▶ **Stored dataset items**:
-=-=-=-=-

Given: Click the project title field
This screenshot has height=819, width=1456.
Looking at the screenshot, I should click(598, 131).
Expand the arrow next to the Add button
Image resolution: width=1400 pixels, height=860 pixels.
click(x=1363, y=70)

-=-=-=-=-

▶ **WHAT TO WORK ON**: For the records above, restate every line word for word.

▶ **EXERCISE SOLUTION**:
Given: Click the project title field
This screenshot has height=819, width=1456.
Looking at the screenshot, I should click(598, 131).
Expand the arrow next to the Add button
Image resolution: width=1400 pixels, height=860 pixels.
click(x=1363, y=70)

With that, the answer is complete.